Temperature vs pressure model

A model based on the conservation of mass and energy better illustrates how hydraulic systems respond to changes in temperature and pressure, Figure 1. The primary heat sink is the reservoir or cooler and the main source is the loading valve, which are described in Equations 1 and 2, respectively.

(1)                dT/dt = ( m × Cp × ∆Tq) / (M × Cp)
(2)                          dT/dt =[ Qth × ∆P+(m × Cp × ∆T)] / (M × Cp)
where
T = temperature
t = time
m = mass flow rate
Cp = specific heat capacity
q = rate of heat transfer
M = control mass
Qth = Flow (adjusted for thermal expansion)
P = pressure.

Equation 1 defines the pressure drop across the reservoir as negligible, and simplifies to the heat stored minus the heat lost to the environment. Equation 2 considers the pressure drop across the valve, the heat stored, and the heat lost to the environment (for simplicity, the second and third terms are neglected). Other potential sources include the pump and piping, which can be described similarly to the pump and reservoir, but they also are neglected for this purpose.

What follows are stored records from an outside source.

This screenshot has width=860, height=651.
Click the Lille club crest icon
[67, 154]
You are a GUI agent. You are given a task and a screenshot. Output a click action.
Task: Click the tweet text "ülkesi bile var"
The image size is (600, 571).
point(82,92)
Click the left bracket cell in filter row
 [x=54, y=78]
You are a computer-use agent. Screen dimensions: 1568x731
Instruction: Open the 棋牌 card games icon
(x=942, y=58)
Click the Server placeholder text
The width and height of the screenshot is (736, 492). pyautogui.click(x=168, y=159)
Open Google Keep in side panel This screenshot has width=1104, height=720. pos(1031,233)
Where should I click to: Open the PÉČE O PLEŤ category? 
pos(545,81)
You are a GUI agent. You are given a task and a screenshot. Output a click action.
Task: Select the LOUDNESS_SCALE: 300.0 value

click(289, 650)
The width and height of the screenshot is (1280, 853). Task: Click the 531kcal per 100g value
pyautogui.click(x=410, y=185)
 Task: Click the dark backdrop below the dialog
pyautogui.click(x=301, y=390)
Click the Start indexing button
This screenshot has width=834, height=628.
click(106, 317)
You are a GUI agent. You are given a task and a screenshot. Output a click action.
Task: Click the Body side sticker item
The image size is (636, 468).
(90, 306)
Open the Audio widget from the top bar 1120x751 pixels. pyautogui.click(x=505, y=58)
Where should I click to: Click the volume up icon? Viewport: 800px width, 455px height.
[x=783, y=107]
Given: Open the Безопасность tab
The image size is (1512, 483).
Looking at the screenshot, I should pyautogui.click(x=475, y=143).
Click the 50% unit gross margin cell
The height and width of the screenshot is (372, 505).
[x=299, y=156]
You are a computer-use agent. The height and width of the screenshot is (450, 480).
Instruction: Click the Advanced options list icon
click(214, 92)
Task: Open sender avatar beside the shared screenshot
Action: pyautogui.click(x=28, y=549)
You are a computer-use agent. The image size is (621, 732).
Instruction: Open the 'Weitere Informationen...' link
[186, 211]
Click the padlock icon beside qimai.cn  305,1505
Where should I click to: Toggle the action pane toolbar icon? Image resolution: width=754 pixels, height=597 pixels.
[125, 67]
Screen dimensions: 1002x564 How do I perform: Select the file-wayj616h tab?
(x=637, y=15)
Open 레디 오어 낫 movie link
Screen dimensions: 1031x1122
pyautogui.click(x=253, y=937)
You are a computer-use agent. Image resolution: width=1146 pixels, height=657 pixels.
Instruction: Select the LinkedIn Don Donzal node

Using the model in Figure 1, rising oil temperature leads to decreases in pressure and oil viscosity during the warm-up phase (Figure 2, top). In another case with the model, a discrete shift in the flow-control valve causes the characteristic lagging response of temperature (Figure 2, middle). Repeated shifting of the valve presents another scenario of the temperature’s effect on pressure (Figure 2, bottom). The two key points illustrated with these graphs are that system temperature can’t ever reach equilibrium and peak load isn’t maintained.

When evaluating the “2½ to 3 times the pump flow for volume” rule of thumb, the primary concern becomes the rate of heat transfer, q, which is a function of the environmental condition and very difficult to precisely predict. By viewing the heat and calculating the overall heat transfer coefficient, U, as shown in Figure 2, you can assume that the internal wall temperature is the same as the that of the oil. This means  RC = 0 in Figure 3.

(3)    U = 1 ÷ [Σ(Li/ki) + Σ(1/hj)]
              = 1 ÷ (ARth)
L = length
k = thermal conductivity
h = film coefficient
A = area
Rth = thermal resistance

(4)       Q = U •A •∆T
where:U = overall coefficient of heat transfer.

A further assumption of 12-gauge steel results in RB being negligible. This simplifies Equation 3 so that only the external film coefficient, h, is considered. The result is that U ends up in the 30- to 40-W/m2k range.

Overall heat transfer coefficient has a large range. Consequently, machine designers often push the higher values by designing a reservoir that maximizes surface area, is in the path of air flow, and is away from heat sources. Interestingly, while the change of reservoir material from steel to aluminum drastically reduces RB, the change isn’t significant enough to achieve the desired thermal performance.